ALBANY — The New York State Police, the New York State Park Police and the Governor’s Traffic Safety Committee are partnering to ensure that visitors to state parks are buckling up for safety.

“BUNY in the Parks” is an enforcement and educational campaign to ensure that visiting motorists and their passengers properly buckle-up their seatbelts while travelling inside state parks, and to teach the importance of properly securing our youngest visitors in approved child safety seats. This year’s campaign will be held through Aug. 13.

Since New York State became the first state in the nation to enact a primary seat belt law, effective Jan. 1, 1985, countless lives have been saved. The seatbelt compliance rate has steadily increased, reaching 93 percent in New York State in 2017. However, motor vehicle crashes continue to be a leading cause of death for children. Additionally, the National Highway Transportation Safety Administration (NHTSA) reports that in 2016, more than one-third (35 percent) of children under the age of 13 killed in car crashes were not restrained using seat belts, car seats or booster seats.

New York State Police Superintendent George P. Beach II said, “As the summer travel season continues, the State Police, State Park Police, and our law enforcement partners strongly encourage the proper use of seat belts and child safety seats in motor vehicles. By simply buckling-up, motor vehicle occupants dramatically reduce their risk of severe injury or death if involved in a crash. We will be working diligently to promote proper seatbelt use and compliance, and reduce the senseless tragedies caused by people who ignore the seat belt laws.”

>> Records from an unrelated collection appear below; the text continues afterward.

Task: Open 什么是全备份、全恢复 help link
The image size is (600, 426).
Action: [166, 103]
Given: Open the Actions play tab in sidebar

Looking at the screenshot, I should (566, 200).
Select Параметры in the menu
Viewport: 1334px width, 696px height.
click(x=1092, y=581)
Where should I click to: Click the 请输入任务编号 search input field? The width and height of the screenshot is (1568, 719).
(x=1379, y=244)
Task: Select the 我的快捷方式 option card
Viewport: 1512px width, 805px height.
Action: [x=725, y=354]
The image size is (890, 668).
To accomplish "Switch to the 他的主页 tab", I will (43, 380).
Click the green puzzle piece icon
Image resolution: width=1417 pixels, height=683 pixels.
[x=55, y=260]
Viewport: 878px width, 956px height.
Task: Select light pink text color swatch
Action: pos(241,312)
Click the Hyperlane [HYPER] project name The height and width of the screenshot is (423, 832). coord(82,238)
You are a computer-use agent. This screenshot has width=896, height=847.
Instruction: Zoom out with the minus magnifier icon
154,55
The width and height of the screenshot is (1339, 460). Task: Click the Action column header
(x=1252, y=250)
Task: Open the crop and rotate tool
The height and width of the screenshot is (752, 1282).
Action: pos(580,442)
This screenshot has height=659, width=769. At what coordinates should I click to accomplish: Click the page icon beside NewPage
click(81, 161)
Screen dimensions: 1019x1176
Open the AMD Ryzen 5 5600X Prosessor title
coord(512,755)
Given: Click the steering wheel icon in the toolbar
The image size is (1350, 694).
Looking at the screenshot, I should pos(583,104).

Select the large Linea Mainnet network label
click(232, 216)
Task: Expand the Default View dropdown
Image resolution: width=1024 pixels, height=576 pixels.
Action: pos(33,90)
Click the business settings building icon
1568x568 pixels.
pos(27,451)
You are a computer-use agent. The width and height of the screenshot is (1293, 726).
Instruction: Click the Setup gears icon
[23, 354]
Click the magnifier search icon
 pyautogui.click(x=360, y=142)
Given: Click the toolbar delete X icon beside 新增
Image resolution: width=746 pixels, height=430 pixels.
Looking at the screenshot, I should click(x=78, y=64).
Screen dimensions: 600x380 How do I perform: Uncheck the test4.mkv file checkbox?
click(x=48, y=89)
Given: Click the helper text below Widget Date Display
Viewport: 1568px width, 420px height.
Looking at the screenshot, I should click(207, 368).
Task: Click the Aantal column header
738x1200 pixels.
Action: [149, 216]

This initiative coincides with one of the peak times that visitors travel to state parks throughout New York State, and the goal is for motorists and their families to arrive and depart safely. During the 2017 BUNY in the Parks campaign, State Police and State Park Police issued more than 43,089 total tickets. That included 929 tickets for child restraint violations, and 1,921 tickets for adult seat belt violations.